Collected data:

==================================================

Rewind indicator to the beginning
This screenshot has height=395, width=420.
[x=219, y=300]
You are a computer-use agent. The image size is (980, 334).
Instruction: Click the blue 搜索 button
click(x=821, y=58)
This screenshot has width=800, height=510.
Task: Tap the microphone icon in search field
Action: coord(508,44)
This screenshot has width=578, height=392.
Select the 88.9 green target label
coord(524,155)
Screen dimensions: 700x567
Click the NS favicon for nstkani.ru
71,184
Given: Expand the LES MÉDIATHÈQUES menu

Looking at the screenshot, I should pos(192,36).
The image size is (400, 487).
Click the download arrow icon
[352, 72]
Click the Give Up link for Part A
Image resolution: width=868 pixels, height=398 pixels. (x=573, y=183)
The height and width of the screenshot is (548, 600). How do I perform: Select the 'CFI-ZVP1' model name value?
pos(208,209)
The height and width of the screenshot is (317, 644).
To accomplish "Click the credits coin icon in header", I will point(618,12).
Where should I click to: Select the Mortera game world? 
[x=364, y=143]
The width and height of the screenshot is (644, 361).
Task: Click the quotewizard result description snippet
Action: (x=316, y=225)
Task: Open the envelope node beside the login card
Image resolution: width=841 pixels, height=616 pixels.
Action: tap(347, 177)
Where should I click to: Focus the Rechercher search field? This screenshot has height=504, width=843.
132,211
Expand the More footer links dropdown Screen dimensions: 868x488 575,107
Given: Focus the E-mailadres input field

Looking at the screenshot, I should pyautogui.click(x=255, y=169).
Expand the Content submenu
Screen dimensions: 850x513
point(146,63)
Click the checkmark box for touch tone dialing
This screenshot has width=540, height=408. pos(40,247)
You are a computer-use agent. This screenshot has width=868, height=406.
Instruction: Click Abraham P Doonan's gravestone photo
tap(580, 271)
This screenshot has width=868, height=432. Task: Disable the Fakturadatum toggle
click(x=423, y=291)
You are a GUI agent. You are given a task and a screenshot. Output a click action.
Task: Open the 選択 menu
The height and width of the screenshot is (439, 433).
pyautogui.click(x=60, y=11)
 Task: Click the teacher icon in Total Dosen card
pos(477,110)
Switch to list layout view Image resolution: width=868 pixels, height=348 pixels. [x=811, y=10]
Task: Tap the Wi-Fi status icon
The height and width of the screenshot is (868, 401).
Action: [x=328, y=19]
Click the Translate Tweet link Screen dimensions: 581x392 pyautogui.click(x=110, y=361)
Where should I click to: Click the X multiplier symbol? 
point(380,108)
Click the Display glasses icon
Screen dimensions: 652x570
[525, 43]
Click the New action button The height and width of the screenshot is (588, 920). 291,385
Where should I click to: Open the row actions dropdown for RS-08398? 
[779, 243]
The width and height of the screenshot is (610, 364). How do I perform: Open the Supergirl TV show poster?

==================================================

Task details. Search the data above for the string "agent" and report each line that holds it.

Task response.
You are a computer-use agent. The image size is (980, 334).
You are a computer-use agent. This screenshot has width=868, height=406.
You are a GUI agent. You are given a task and a screenshot. Output a click action.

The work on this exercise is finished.